Please rewrite every line of the items below as a JSON list of strings, one string per line, with blank lines left out.

++++++++++

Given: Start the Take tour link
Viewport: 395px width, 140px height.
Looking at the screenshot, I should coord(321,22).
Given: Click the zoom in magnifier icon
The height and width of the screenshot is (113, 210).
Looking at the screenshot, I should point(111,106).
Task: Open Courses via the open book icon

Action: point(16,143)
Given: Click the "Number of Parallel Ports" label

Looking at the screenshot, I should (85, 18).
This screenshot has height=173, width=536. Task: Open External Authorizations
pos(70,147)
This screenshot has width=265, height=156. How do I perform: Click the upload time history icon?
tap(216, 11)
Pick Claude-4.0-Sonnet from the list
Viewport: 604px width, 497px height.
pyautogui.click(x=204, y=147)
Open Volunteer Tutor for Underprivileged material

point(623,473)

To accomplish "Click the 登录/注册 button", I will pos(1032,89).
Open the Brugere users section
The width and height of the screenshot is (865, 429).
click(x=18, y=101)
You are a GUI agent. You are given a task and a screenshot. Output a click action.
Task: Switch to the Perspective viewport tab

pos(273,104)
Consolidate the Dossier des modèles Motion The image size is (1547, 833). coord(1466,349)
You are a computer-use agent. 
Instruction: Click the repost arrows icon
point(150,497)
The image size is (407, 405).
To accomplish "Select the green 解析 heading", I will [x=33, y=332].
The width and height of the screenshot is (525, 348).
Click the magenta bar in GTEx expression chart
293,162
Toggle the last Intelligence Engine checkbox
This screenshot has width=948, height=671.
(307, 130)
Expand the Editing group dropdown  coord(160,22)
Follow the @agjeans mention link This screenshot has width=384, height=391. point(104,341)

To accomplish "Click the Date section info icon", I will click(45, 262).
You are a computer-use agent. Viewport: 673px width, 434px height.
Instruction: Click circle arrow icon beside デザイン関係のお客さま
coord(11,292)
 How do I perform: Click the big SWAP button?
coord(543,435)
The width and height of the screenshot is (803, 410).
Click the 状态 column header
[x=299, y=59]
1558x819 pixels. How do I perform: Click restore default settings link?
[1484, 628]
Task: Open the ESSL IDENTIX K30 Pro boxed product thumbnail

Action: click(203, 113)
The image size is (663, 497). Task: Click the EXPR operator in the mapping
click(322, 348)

++++++++++

Solution to this task:
[
  "Given: Start the Take tour link",
  "Viewport: 395px width, 140px height.",
  "Looking at the screenshot, I should coord(321,22).",
  "Given: Click the zoom in magnifier icon",
  "The height and width of the screenshot is (113, 210).",
  "Looking at the screenshot, I should point(111,106).",
  "Task: Open Courses via the open book icon",
  "Action: point(16,143)",
  "Given: Click the \"Number of Parallel Ports\" label",
  "Looking at the screenshot, I should (85, 18).",
  "This screenshot has height=173, width=536. Task: Open External Authorizations",
  "pos(70,147)",
  "This screenshot has width=265, height=156. How do I perform: Click the upload time history icon?",
  "tap(216, 11)",
  "Pick Claude-4.0-Sonnet from the list",
  "Viewport: 604px width, 497px height.",
  "pyautogui.click(x=204, y=147)",
  "Open Volunteer Tutor for Underprivileged material",
  "point(623,473)",
  "To accomplish \"Click the 登录/注册 button\", I will pos(1032,89).",
  "Open the Brugere users section",
  "The width and height of the screenshot is (865, 429).",
  "click(x=18, y=101)",
  "You are a GUI agent. You are given a task and a screenshot. Output a click action.",
  "Task: Switch to the Perspective viewport tab",
  "pos(273,104)",
  "Consolidate the Dossier des modèles Motion The image size is (1547, 833). coord(1466,349)",
  "You are a computer-use agent. ",
  "Instruction: Click the repost arrows icon",
  "point(150,497)",
  "The image size is (407, 405).",
  "To accomplish \"Select the green 解析 heading\", I will [x=33, y=332].",
  "The width and height of the screenshot is (525, 348).",
  "Click the magenta bar in GTEx expression chart",
  "293,162",
  "Toggle the last Intelligence Engine checkbox",
  "This screenshot has width=948, height=671.",
  "(307, 130)",
  "Expand the Editing group dropdown  coord(160,22)",
  "Follow the @agjeans mention link This screenshot has width=384, height=391. point(104,341)",
  "To accomplish \"Click the Date section info icon\", I will click(45, 262).",
  "You are a computer-use agent. Viewport: 673px width, 434px height.",
  "Instruction: Click circle arrow icon beside デザイン関係のお客さま",
  "coord(11,292)",
  " How do I perform: Click the big SWAP button?",
  "coord(543,435)",
  "The width and height of the screenshot is (803, 410).",
  "Click the 状态 column header",
  "[x=299, y=59]",
  "1558x819 pixels. How do I perform: Click restore default settings link?",
  "[1484, 628]",
  "Task: Open the ESSL IDENTIX K30 Pro boxed product thumbnail",
  "Action: click(203, 113)",
  "The image size is (663, 497). Task: Click the EXPR operator in the mapping",
  "click(322, 348)"
]